Although these items are a bit off subject, on the same day that Thomas Carey sold David Carey the land in Sec. 14, T. 1, R. 11, David Carey sold Thomas Carey a tract in Sec. 2, T. 1, R. 12 so maybe they swapped land. In other matters, David Clark & wife sold "Geo. & P. Carey"5 part of the SE Quarter of Sec. 14, T. 1, R. 11, in Jan 1825. Feb 1836 saw George Carey & wife sell that same tract to Michael Miller, doubtlessly the same Michael Miller who served as John C. Winans' surety on the bond he posted as Isaac C. Carey's guardian.
"What does it all mean?" As I wrote above, Isaac C. Carey was David Carey's heir. Supporting that statement is the fact that the Court of Common Pleas Journal No. 8, pg. 424 entry mentions Isaac as David Carey's minor heir. Note that it does not say, "one of David Carey's heirs."
John C. Winans was appointed Isaac's legal guardian. With the appointment came the requirement to make periodic reports to the Court. I've made a good but by no means exhaustive scan of Common Pleas Journal No. 9, and have found no mention of annual reports. John C. Winans was a busy guy though and his good standing with the Court may have helped exempt him from a rigorous requirement to file periodic reports on a strict schedule. More below.
"Why did it take almost six years to settle Isaac's estate?" Well, for one thing there wasn't a good deal of money or land involved. Secondly, Isaac's heirs were all under age and likely being supported so they wouldn't likely have been putting pressure on John C. Winans to get the thing settled. Then again the April 1839 entries from the General Index seems to suggest that Isaac's administrator, John C. Winans, filed some sort of case against Isaac's Mother, her husband and legal representative Francis Webber and Isaac's siblings but in lieu of the actual records (in missing Minutes Journal No. 10) we really can't tell what actually transpired.
Speaking of the land side of things, the land was mortgaged in 1837 by Isaac's Mother Elizabeth. Whether she sought her kids' permission to do so or not is sort of beside the point because she did it for the sake of the family. Too, since Isaac's heirs were all under legal age they couldn't lawfully possess it anyway. As soon as the two girls Phebe and Sarah reached legal age they did sell their interests. Apparently amicably too, because there's no record of a partition suit as I've seen elsewhere among the records of some of my other Ohio families I'm working on.

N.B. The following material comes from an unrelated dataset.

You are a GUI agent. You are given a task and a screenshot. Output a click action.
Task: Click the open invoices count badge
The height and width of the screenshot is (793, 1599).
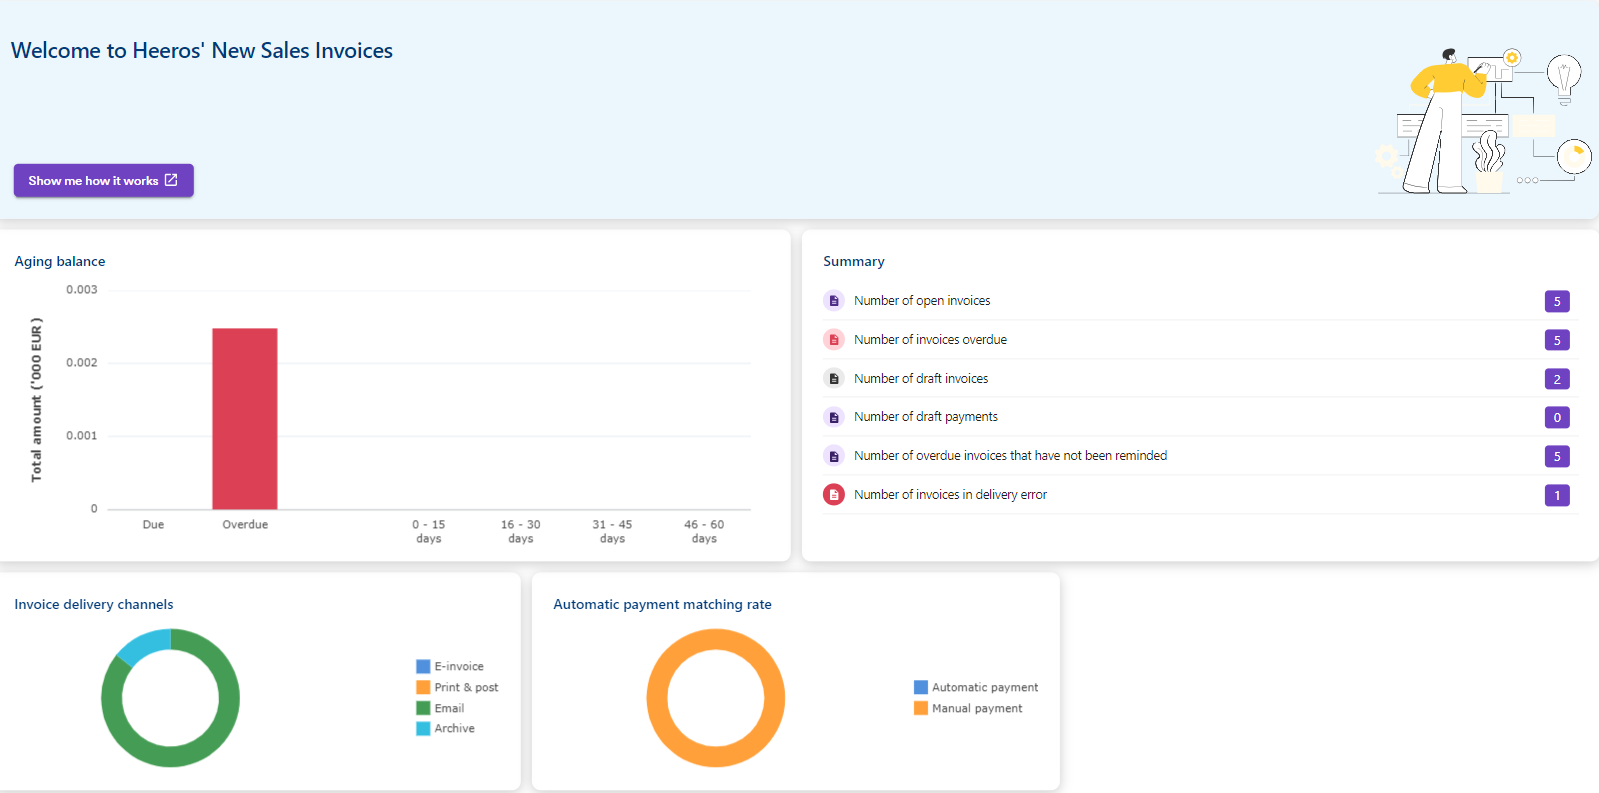1557,301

David Carey's heir would have been Isaac but under Ohio law a portion of David's estate would have been subjected to a dower right favoring his widow unless she declined the dower. That brings to mind the one entry from the index that mentions Elizabeth Webber. We don't have that Court Journal Minute since it exists in the missing Journal No. 10.
The word "defendant" appearing in the index may only have been a device of convenience to facilitate indexing so I wouldn't read too much into the use of the word.
Under the old law of primogeniture, the eldest surviving son 'takes all', automatically. There's no need for a settlement unless he left outstanding large debts unpaid in which case his creditors may have filed suit to have the estate settled while also having the issue of unpaid debt entered into the case.
The above might suffice as a sort of stand-in until such time as I get my hands on Vol. 2. You see, I anticipate finding an 1880s date at the end of Vol. 2 because all over the country in the mid to latter 1880s County Clerks busied themselves with all sorts of truly heroic [and sometimes counter productive] efforts to both preserve and facilitate future study of their records in their charge.